News

W3C Invites Developers to Meetup in Sapporo (26 October)

16 October 2015 | Archive

W3C is pleased to invite the developer community to attend the W3C Developer Meetup in Sapporo, Japan, on Monday 26 October 2015. Chaired by Marie-Claire Forgue (W3C) and Kensaku Komatsu (NTT Communications), the event’s agenda consists of industry demos and a series of short talks on topics such as Web payments, Web app security, CSS3, etc. Web designers and application developers are encouraged to gather for an evening of discussions and networking with others in the W3C community who are convening that week during W3C’s TPAC 2015. Participation in the meetup is open to anyone at no cost, but space is limited. Please register before 25 October 2015 and meet us there.

Web Annotation Data Model Draft Published

15 October 2015 | Archive

The Web Annotation Working Group has published a Working Draft of Web Annotation Data Model. Annotations are typically used to convey information about a resource or associations between resources. Simple examples include a comment or tag on a single web page or image, or a blog post about a news article.

First Public Working Draft: Portable Web Publications for the Open Web Platform

15 October 2015 | Archive

The Digital Publishing Interest Group has published a Working Draft of Portable Web Publications for the Open Web Platform. This document introduces Portable Web Publications, a vision for the future of digital publishing that is based on a fully native representation of documents within the Open Web Platform. Portable Web Publications achieve full convergence between online and offline/portable document publishing: publishers and users won’t need to choose one or the other, but can switch between them dynamically, at will.

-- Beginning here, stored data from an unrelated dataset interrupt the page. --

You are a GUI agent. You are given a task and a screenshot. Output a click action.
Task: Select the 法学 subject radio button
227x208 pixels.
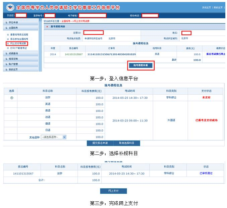(12, 98)
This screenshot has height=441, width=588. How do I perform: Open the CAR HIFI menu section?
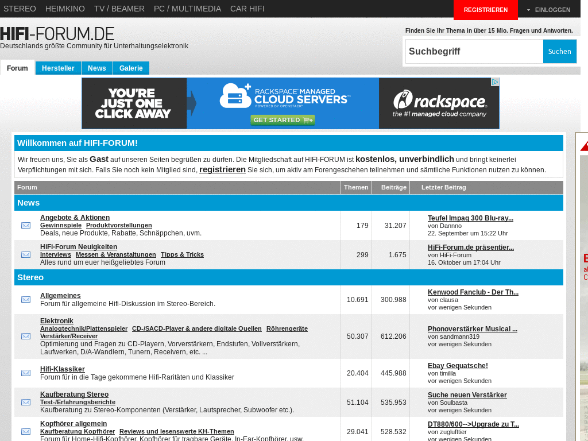click(247, 9)
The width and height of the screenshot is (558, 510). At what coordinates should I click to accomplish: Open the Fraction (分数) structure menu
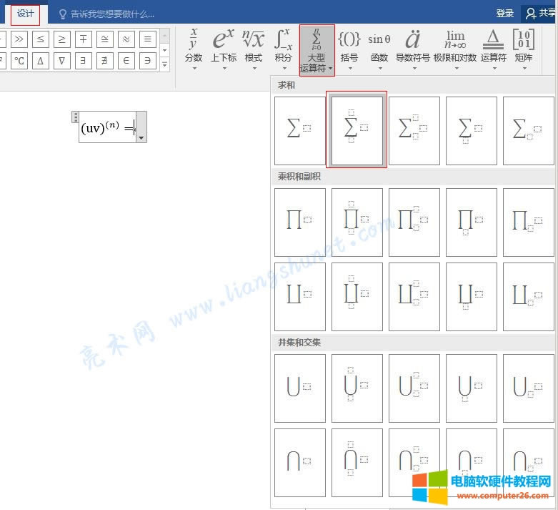pyautogui.click(x=194, y=47)
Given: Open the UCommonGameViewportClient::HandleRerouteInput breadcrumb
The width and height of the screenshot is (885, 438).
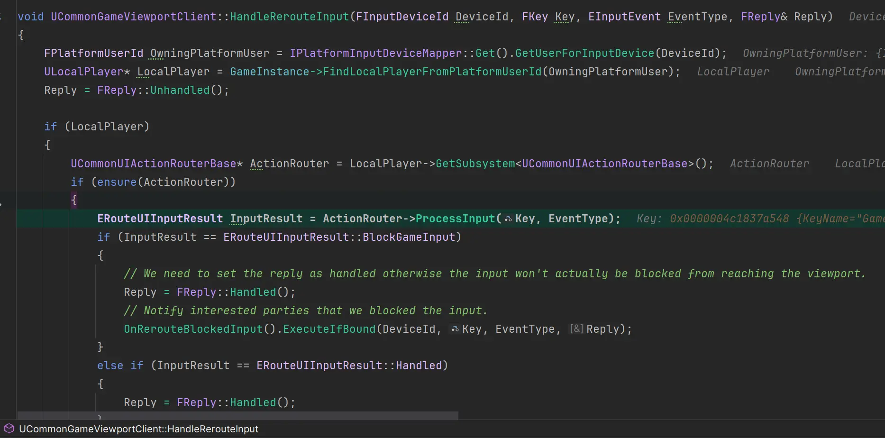Looking at the screenshot, I should pyautogui.click(x=138, y=429).
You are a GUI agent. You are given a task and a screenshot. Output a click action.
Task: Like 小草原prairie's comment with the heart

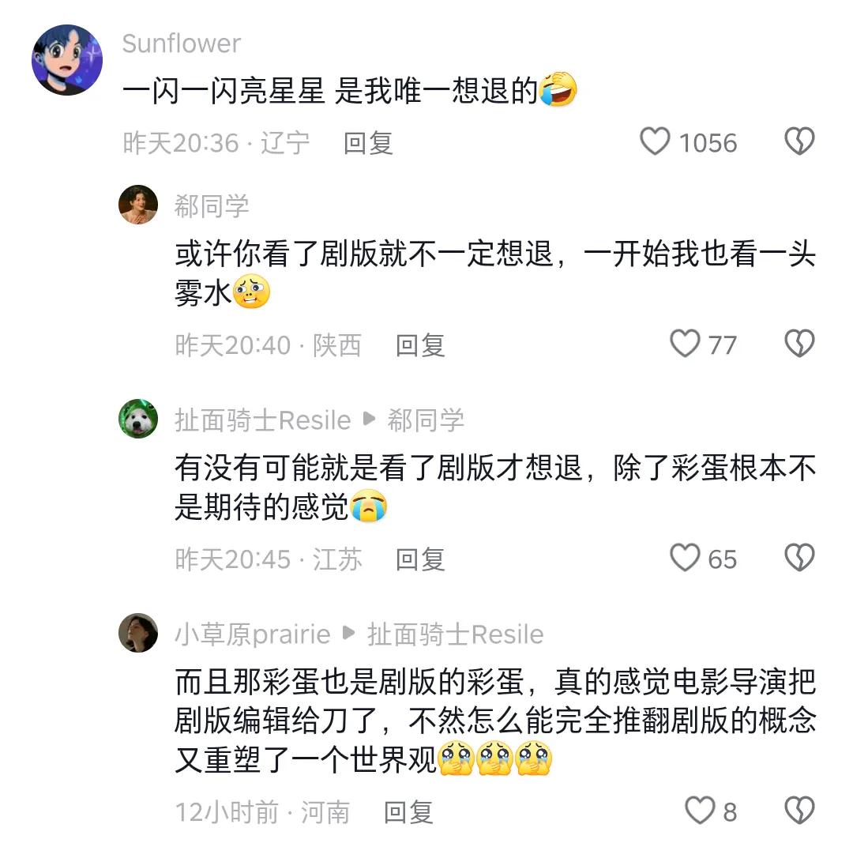point(702,811)
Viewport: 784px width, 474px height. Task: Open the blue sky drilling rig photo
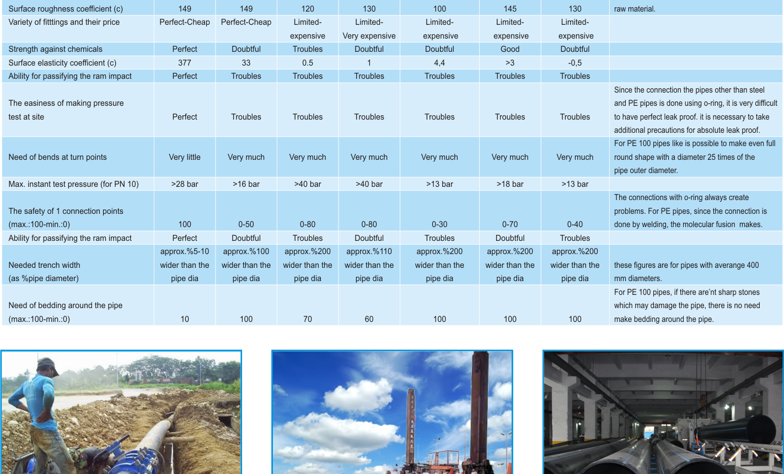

First Public Working Draft: FindText API

15 October 2015 | Archive

The Web Annotation Working Group and Web Platform Working Group have published a Working Draft of FindText API. The FindText API specification describes an API for finding ranges of text in a document or part of a document, using a variety of selection criteria.

First Public Working Draft: Generic Sensor API

15 October 2015 | Archive

The Device APIs Working Group has published a Working Draft of Generic Sensor API. This specification defines a framework for exposing sensor data to the Open Web Platform in a consistent way. It does so by defining a blueprint for writing specifications of concrete sensors along with an abstract Sensor interface that can be extended to accommodate different sensor types.

First Public Working Draft: Confinement with Origin Web Labels

15 October 2015 | Archive

The Web Application Security Working Group has published a Working Draft of Confinement with Origin Web Labels. This specification defines an API for specifying privacy and integrity policies on data, in the form of origin labels, and a mechanism for confining code according to such policies. This allows Web application authors and server operators to share data with untrusted—buggy but not malicious—code (e.g., in a mashup scenario) yet impose restrictions on how the code can share the data further.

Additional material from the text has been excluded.